Consider that when the likes of Brian Mayfield-Smith, Lee Freedman and later Peter Moody, Chris Waller, Darren Weir and Ciaron Maher emerged to break the decades long dominance of the big three – Tommy Smith, Bart Cummings and Colin Hayes – they did so gradually. None had six Group 1 winners in their first two calendar years of training.
Fittingly enough, Neasham began working with Gai Waterhouse when she arrived in Australia.

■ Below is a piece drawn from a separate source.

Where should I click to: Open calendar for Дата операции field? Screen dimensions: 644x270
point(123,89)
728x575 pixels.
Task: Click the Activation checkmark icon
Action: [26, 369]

Consider that it was four years into Waterhouse’s illustrious career before she had her first Cox Plate runner.
Not that we should dare yet mention Neasham and Waterhouse (who boats 134 Group 1 wins) in the same breath; nor should such unfair burden of expectation be placed on Neasham; it is just to emphasise the premise of the story which is that nobody has ever done quite done what she has done so quickly.
The need for sponsorship, given she was on a working holiday visa, was met by Ciaron Maher and David Eustace, who would later have her manage their Warwick Farm stable.

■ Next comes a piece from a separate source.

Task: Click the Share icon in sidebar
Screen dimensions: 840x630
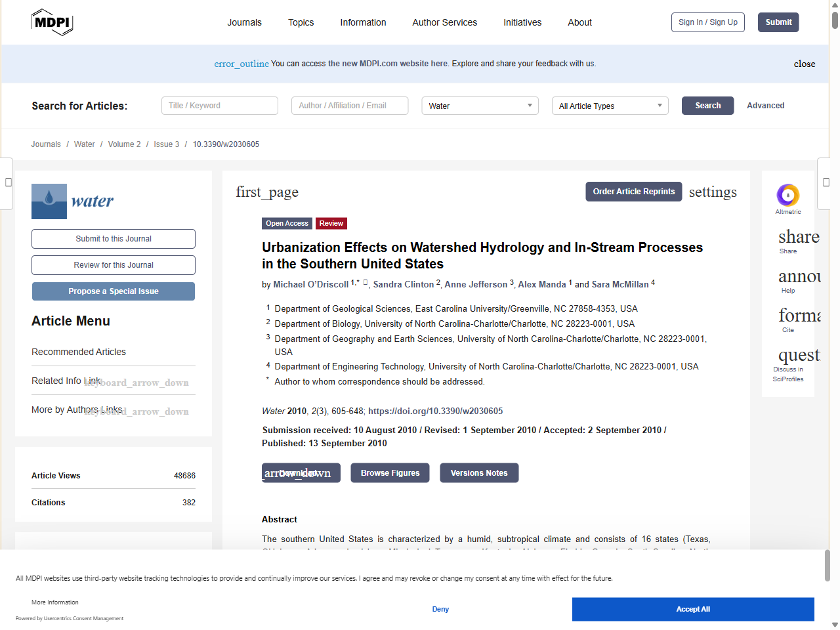Action: 797,238
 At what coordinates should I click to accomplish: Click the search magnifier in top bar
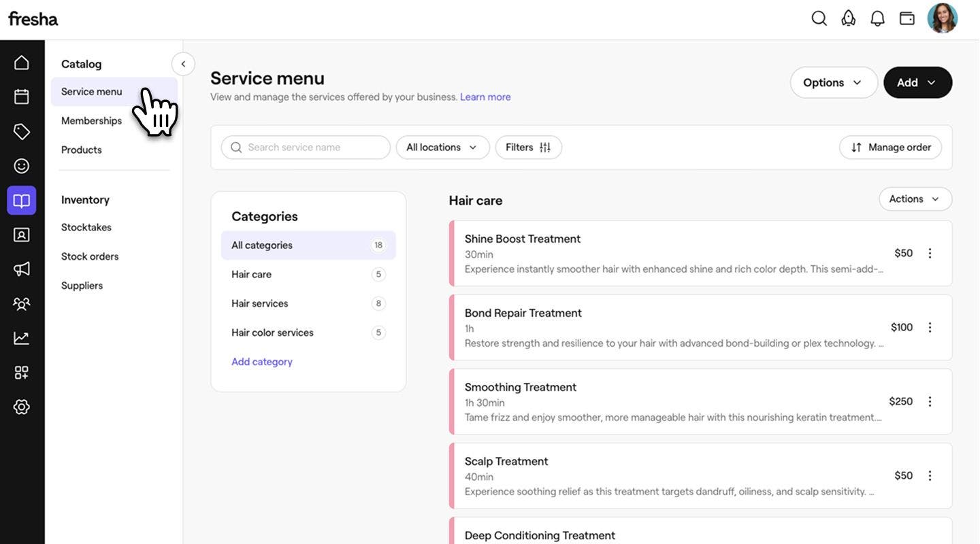[819, 18]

In the interim, she won the gruelling 1000–kilometres–long Mongolian Derby in partnership with breaker Adrian Corboy (a late replacement for the injured Maher). That should have told us all we needed to know about her resolve.
It was at Warwick Farm that Neasham’s friendship with Lizzie Jelfs began. “We first met when she was looking after Ciaron and David’s horses and we got on really well,” said Jelfs who, for many years, travelled Lindsay Park’s best horses around the world.
“I was missing being around the horses, so it was great for me and I think she enjoyed having someone to bounce ideas around with. From the start, I thought to myself ‘she’s really got something’. I feel the same as you, that what she’s done is amazing. I admire her. I’d say I’m in awe of how she goes about things.
“I think she has an innate ability with horses, but more than that she has drive and confidence and business acumen. She’s already managed to put together a great team of people. She’s very competitive but also quite humble and absolutely focused on doing the best for her horses and her owners,” Jelfs said.
Zaaki, Top Ranked and My Oberon have been sourced in the UK by Neasham in conjunction with Blandford Bloodstock’s Stuart Boman (and with Australian Bloodstock in the case of Top Ranked). Boman, in conjunction with Neasham and Bennett Racing, secured Fawkner Park – a recent Irish maiden winner and half–brother to Group 2 Herbert Power Stakes winner Saracen Knight, at Monday’s Day 1 of the Newmarket Horses in Training sale.
Boman, whose introduction to Neasham came when she was the point of contact for Maher and Eustace – which mirrors Lovett’s experience – says he, like most, has been amazed at her meteoric success.
“I’ve never seen anything else quite like this in terms of how quickly she’s made things happen. Horsemanship is one thing, but getting people to trust you to source horses is quite another. She listens, she ask questions, she’s decisive and she’s willing to take a risk and jointly we make a call. I enjoy working with her,” said Boman whose first job, ironically, was working catalogue-in-hand with Gai Waterhouse when she began training in her own right in the early 1990’s.
Fellow Warwick Farm trainer Gary Portelli, whose Sebring colt Sejadan narrowly ran down Neasham’s Sweet Ride in last Saturday’s Group 3 Red Anchor Stakes, is also happy to acknowledge his rival’s skills. “Good luck to her, she’s done a fantastic job and she’s certainly well respected,” he said.
And there are no misgivings from her former employers Maher and Eustace, while her former Ciaron Maher Racing colleague Lucy Yeomans credits Neasham with giving her the confidence to take on her current role as the group’s assistant trainer.
“She’s incredible, personable,” David Eustace said of Neasham speaking to Racing.Com. “She makes an impression pretty quickly. Her success has been remarkable, but she fully deserves it.”
Annabel Neasham may not yet have Gai Waterhouse’s orb and sceptre in her hands, but she certainly has the world at her feet.